The technology that allows cars to drive without human input is still evolving. We don’t yet have much data on whether it’s safer than having fallible humans behind the wheel, but wide acceptance of the technology if it stacks up in the safety stakes will be life-changing for many people – the disabled, the blind, the housebound.

However, it looks as if the road to that destination might be longer than we thought.

Telegram founder defiant after Russian court orders him to hand over keys

Lawmakers around the world would very much like to have access to what people say in encrypted messages on platforms such as WhatsApp, Signal and Telegram: last year, Britain’s Home Secretary, Amber Rudd, sparked a storm of protest when she said that “real people” don’t need encryption.

And then the Australian prime minister, Malcolm Turnbull, doubled down on that by declaring that “The laws of mathematics are very commendable, but the only law that applies in Australia is the law of Australia.”

Turnbull’s comments came as he introduced plans to compel internet companies to decrypt messages sent with end-to-end encryption, seemingly not understanding that the laws of math, which govern cryptography, can’t really be changed to suit the government’s purpose.

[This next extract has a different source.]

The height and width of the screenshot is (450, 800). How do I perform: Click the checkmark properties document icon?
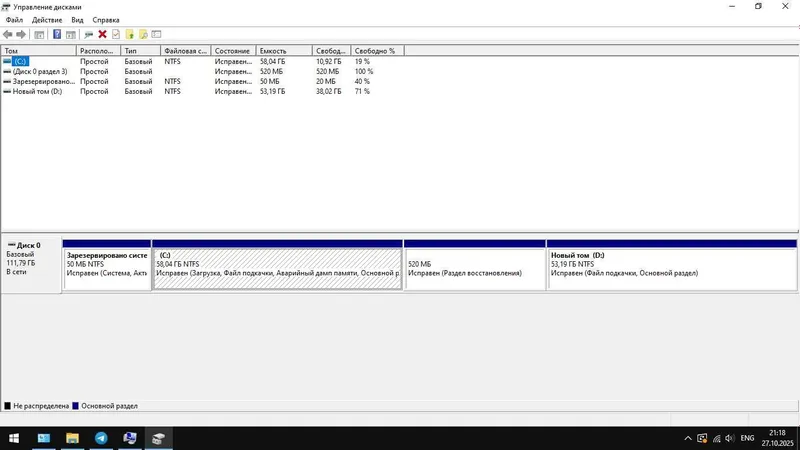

The latest skirmish in this ongoing stand-off between technology providers and their users and lawmakers came on Tuesday, when Russia’s supreme court ordered Telegram to hand over encryption keys used by the app to the FSB, Russia’s security service.

The FSB told the court that holding the encryption keys doesn’t compromise the security of the app’s users, saying it would still need a court order to use them to access someone’s messages.

The move is part of Vladmir Putin’s efforts to crack down on terrorism, but founder Pavel Durov said on Twitter that “Telegram will stand for freedom and privacy.”  

This isn’t the end of the road, as Durov will undoubtedly challenge the court ruling further.